Lubumbashi, août 2025 — C’est une saisie qui donne froid dans le dos. Près de 200 kilogrammes d’ivoire, dissimulés dans des colis soigneusement emballés, ont été interceptés dans la capitale économique du Haut-Katanga. Valeur estimée sur le marché noir international : 400 000 dollars. Mais au-delà des chiffres, ce sont des éléphants qu’on n’entendra plus jamais barrir.
Dans une région déjà marquée par la pression sur les ressources naturelles, ce coup de filet révèle à quel point le trafic d’espèces protégées continue de prospérer dans l’ombre, souvent avec la complicité de réseaux bien organisés, parfois transfrontaliers. L’origine précise des défenses saisies n’a pas encore été officiellement confirmée, mais tout laisse penser qu’elles proviennent du sud du pays, peut-être même du parc national de Kundelungu ou de ses alentours, zones connues pour leur faune menacée.
Cette opération, menée par les services de sécurité en collaboration avec des ONG spécialisées dans la lutte contre le braconnage, expose un marché souterrain aussi lucratif qu’impuni. Pendant que les éléphants disparaissent à une vitesse alarmante, les réseaux criminels, eux, peaufinent leurs itinéraires : les défenses traversent les provinces, passent les frontières, échappent aux radars officiels, avant d’atterrir en Asie, où l’ivoire se vend comme une pierre précieuse.
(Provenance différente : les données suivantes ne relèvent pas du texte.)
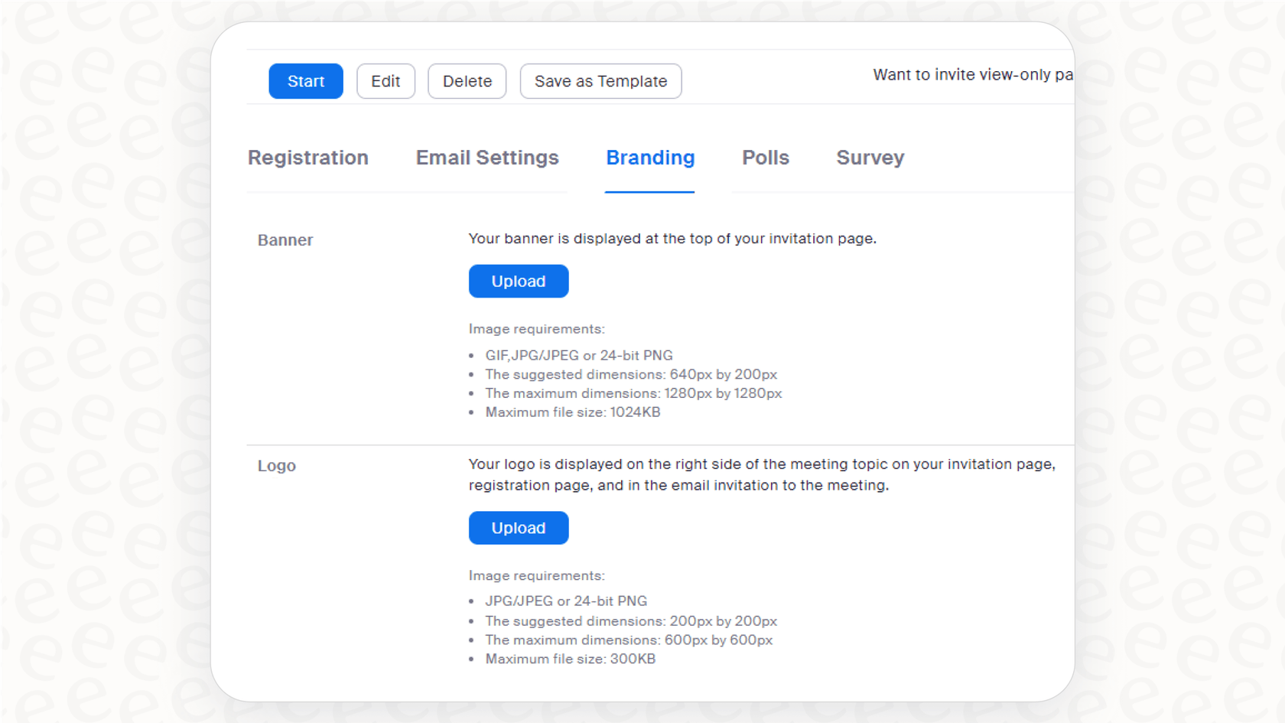Click the blue Start button on the toolbar
Image resolution: width=1285 pixels, height=723 pixels.
tap(305, 81)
Mais la vraie question est ailleurs : qui protège les protecteurs ? Les écogardes, souvent mal payés, parfois non formés, se battent contre des mafias mieux armées qu’eux. Les lois existent, les conventions internationales aussi. Mais combien d’arrestations débouchent réellement sur des sanctions ? Et combien d’animaux doivent encore être massacrés avant que les autorités prennent ce fléau à bras-le-corps ?
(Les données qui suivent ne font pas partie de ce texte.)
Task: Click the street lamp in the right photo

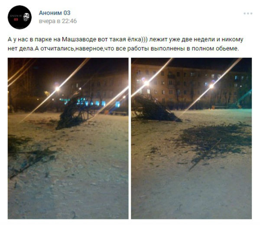Action: point(211,86)
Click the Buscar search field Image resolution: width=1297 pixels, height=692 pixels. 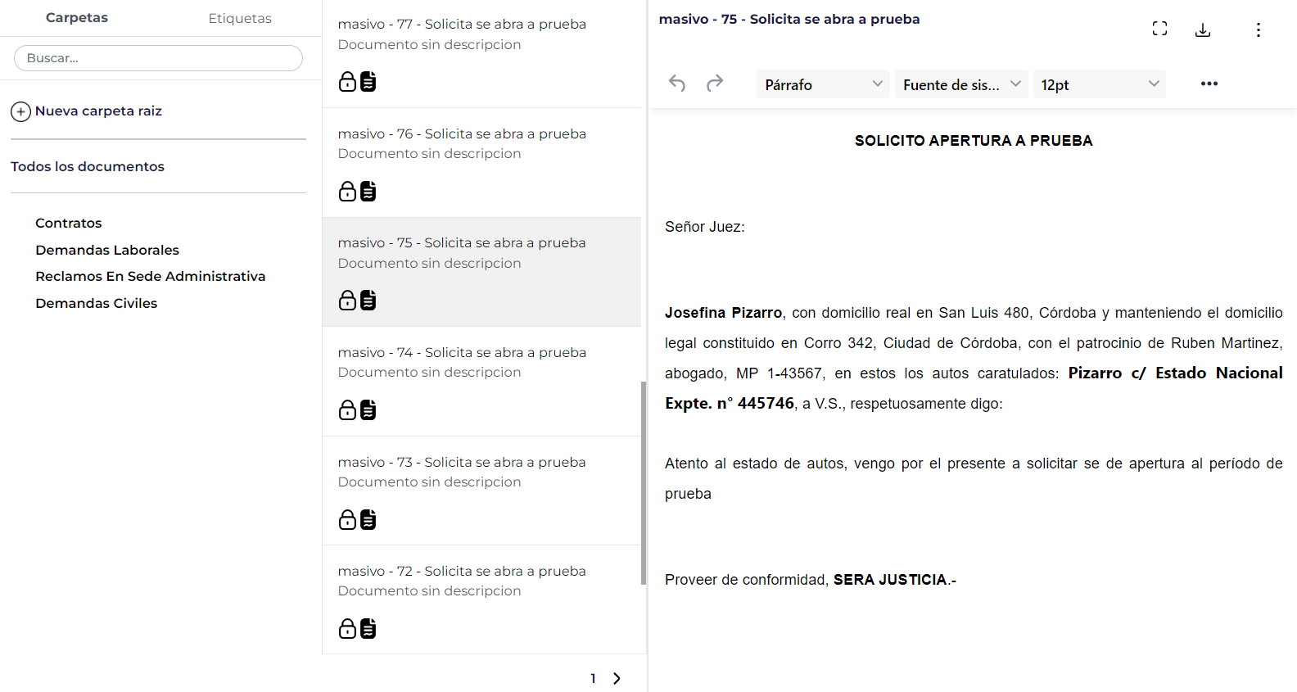point(158,58)
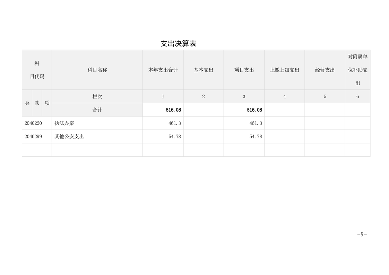Select the 基本支出 column header
Screen dimensions: 389x275
point(204,70)
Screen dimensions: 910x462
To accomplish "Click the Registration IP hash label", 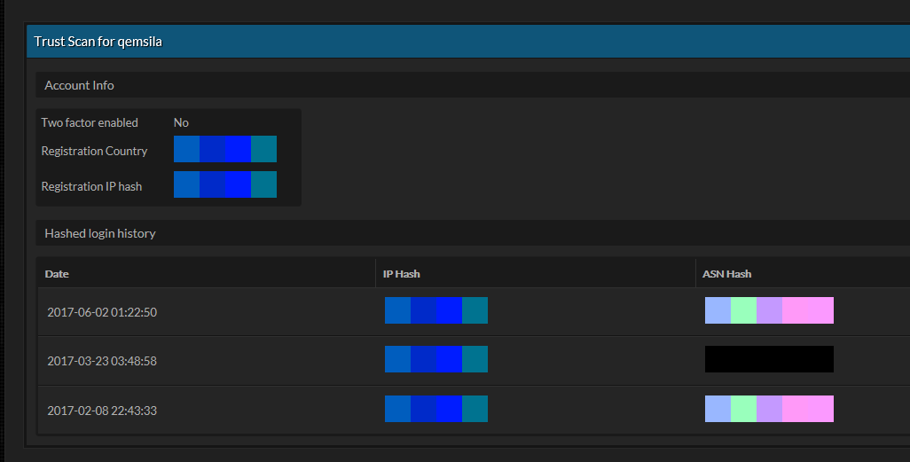I will tap(91, 186).
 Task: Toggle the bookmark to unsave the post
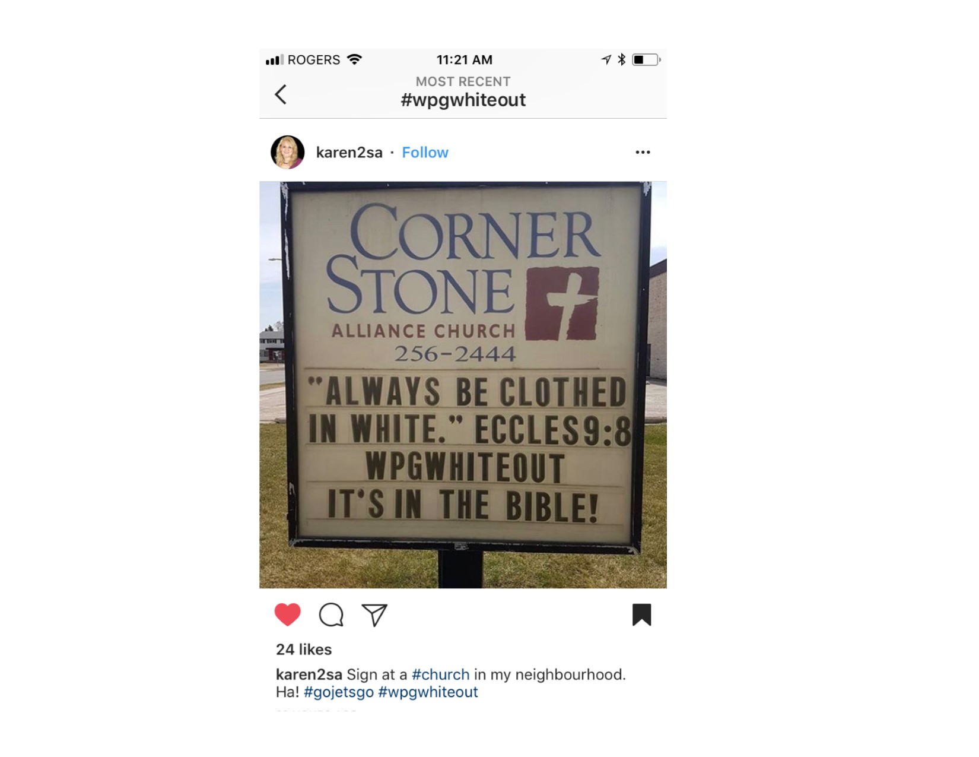(x=641, y=615)
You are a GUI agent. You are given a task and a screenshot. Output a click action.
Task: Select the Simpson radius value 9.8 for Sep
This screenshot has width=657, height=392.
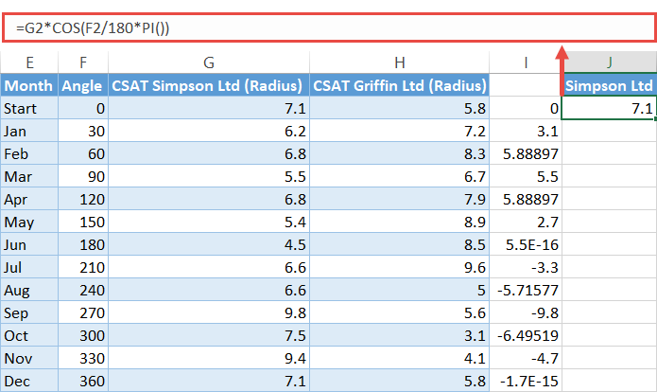[208, 312]
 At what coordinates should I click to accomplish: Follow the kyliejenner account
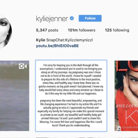90,18
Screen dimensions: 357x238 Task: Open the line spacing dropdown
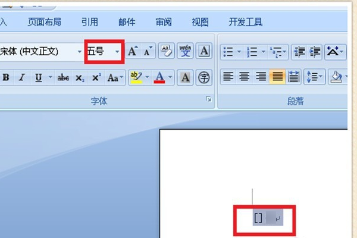click(x=314, y=77)
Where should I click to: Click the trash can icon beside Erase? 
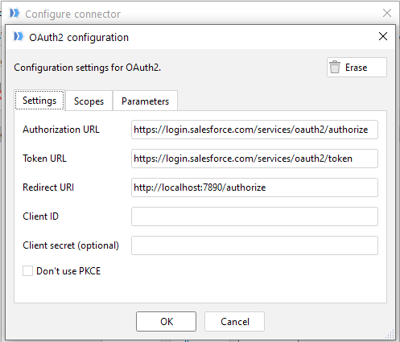pyautogui.click(x=335, y=67)
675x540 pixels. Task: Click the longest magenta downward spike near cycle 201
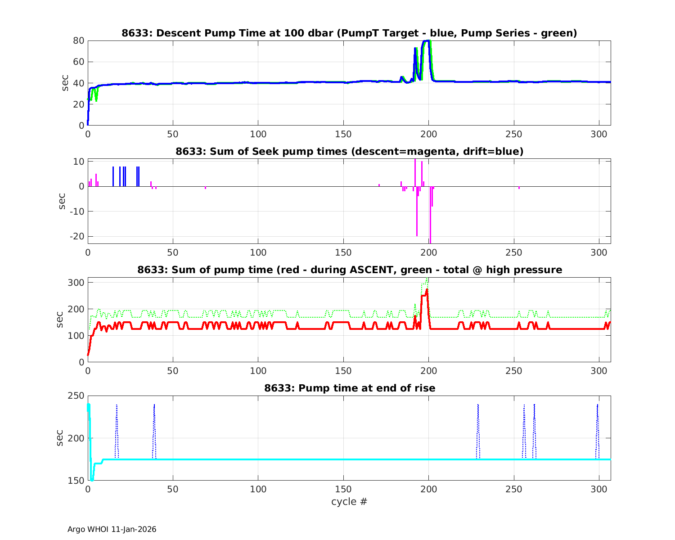pos(430,216)
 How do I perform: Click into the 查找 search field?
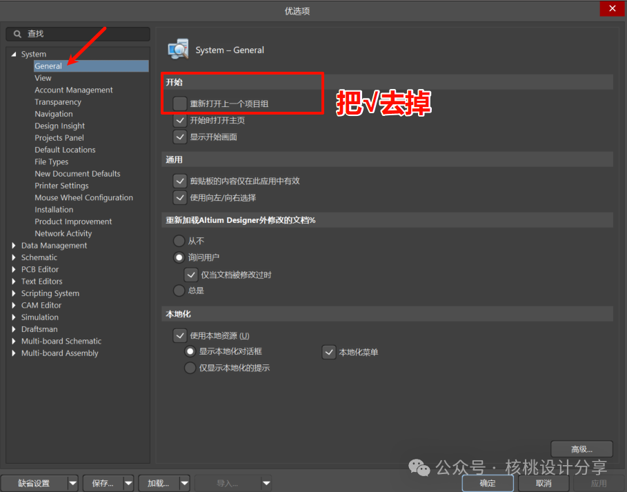pyautogui.click(x=83, y=34)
Dans le cas de Lubumbashi, aucun nom n’a encore été publié, aucun réseau clairement démantelé. Une saisie sans suite judiciaire serait une victoire creuse. Car tant que le trafic d’espèces restera plus rentable que risqué, le braconnage continuera d’avancer à visage découvert. Et pendant ce temps, la RDC, qui devrait être un sanctuaire de biodiversité, s’enfonce dans un paradoxe cruel : abondante en faune, mais absente dans sa protection.